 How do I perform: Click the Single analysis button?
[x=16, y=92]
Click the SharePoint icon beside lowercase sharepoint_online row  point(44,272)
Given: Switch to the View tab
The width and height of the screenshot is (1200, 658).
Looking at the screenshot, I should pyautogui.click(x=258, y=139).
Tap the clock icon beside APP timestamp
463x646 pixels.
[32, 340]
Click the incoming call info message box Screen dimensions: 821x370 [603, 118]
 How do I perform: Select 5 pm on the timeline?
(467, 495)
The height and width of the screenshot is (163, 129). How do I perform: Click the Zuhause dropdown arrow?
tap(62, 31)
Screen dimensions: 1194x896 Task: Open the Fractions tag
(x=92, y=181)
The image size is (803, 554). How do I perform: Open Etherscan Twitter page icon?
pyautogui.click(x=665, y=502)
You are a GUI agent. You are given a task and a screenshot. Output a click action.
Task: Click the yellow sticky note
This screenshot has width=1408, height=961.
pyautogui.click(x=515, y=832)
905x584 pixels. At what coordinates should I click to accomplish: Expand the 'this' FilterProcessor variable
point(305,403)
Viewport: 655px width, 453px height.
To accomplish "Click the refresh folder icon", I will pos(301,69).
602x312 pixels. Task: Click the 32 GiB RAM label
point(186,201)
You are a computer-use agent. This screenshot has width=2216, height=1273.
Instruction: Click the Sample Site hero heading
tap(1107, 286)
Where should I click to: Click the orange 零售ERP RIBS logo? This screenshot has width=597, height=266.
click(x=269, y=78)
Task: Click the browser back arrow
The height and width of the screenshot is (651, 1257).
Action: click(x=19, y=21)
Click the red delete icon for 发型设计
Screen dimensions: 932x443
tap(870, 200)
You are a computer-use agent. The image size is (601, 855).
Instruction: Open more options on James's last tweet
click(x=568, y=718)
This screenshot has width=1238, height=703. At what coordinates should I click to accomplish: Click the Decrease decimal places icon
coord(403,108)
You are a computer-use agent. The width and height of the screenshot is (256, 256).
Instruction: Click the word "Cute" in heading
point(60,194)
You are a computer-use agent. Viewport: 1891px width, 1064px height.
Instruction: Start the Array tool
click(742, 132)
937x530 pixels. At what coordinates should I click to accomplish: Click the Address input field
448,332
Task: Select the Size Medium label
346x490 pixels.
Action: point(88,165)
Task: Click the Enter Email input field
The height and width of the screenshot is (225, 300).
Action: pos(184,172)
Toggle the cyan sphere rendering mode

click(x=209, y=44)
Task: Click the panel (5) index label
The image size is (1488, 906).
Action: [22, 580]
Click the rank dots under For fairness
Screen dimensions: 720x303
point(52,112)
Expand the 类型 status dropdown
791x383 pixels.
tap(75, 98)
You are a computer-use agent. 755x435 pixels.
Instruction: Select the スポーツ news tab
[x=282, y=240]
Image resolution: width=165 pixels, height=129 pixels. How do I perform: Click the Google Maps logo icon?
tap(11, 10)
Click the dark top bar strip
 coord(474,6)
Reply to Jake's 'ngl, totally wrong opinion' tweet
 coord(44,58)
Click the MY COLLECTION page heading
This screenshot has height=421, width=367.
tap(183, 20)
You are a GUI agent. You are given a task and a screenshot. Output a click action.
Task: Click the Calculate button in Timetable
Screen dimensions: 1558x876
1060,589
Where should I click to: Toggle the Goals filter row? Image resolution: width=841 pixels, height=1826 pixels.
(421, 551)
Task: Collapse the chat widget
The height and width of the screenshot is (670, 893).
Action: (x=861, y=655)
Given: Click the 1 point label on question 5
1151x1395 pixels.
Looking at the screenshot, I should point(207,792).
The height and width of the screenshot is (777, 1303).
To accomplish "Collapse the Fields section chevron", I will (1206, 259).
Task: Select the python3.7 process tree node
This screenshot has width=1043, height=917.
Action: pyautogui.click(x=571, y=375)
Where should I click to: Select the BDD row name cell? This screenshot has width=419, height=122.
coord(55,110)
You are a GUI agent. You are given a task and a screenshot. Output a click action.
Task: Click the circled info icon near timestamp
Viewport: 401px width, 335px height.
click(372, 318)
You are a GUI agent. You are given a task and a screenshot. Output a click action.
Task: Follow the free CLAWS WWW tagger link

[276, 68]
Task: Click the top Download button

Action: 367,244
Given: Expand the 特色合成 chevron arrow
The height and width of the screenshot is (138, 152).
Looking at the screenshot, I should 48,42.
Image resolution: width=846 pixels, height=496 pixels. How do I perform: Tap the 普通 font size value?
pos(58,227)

▶ [WHAT THIS TASK INVOLVES]: Render the stretch from the line containing "Task: Click the top Download button" through the end of the lines as a two-column CSV with the headers instruction and response. Give one row per instruction, with each field quoted and line breaks replaced by spaces.

▶ [TASK RESULT]:
instruction,response
"Task: Click the top Download button","Action: 367,244"
"Given: Expand the 特色合成 chevron arrow The height and width of the screenshot is (138, 152).","Looking at the screenshot, I should 48,42."
"Image resolution: width=846 pixels, height=496 pixels. How do I perform: Tap the 普通 font size value?","pos(58,227)"